Otra pausa, antes de que Mike añadiera:

—Vaya, es todo un reto.

—Sé que te gustan los retos.

—No puede ser peor que cubrir el Consejo Ciudadano de Tarsonis —musitó Mike. Sentía cómo comenzaba a patinar por la resbaladiza pendiente que desembocaría en su aceptación.

—Justo lo que yo pensaba —convino su editor.

—Si así contribuyo a que la red… —Sí, pensó Mike, se encontraba al borde, a punto de arrojarse al vacío.
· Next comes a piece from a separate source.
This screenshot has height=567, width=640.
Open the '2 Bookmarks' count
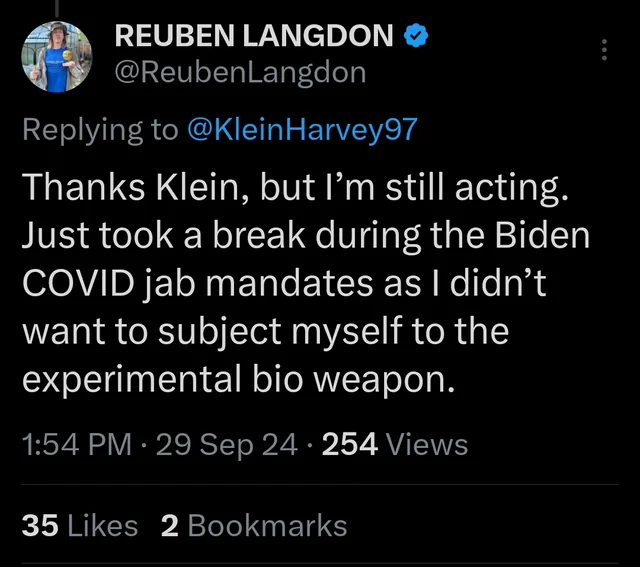click(254, 525)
—Te convertirías en una estrella para todos nosotros. Una estrella bien pagada. Ondea un poco la bandera, consigue algún testimonio personal, monta en un crucero de combate, juega a las cartas. No te preocupes por nosotros, aquí en la oficina.

—¿Un buen puesto?

—Un chollo. Tengo cierta influencia, ya sabes. Yo mismo obtuve una de esas pegatinas verdes. Tres meses de trabajo, en la cumbre. Toda una vida de recompensas.

Se produjo una última pausa, un abismo tan profundo como el cañón de cemento que bostezaba al otro lado de la ventana.

—De acuerdo. Voy a hacerlo.

—¡Estupendo! —Anderson estiró el brazo en busca del humectador, antes de rectificar y ofrecerle la mano a Mike—. No te arrepentirás.

—¿Por qué será que ya empiezo a hacerlo? —preguntó Michael Liberty con la boca chica cuando la carnosa mano empapada en sudor del editor se cerró en torno a la suya.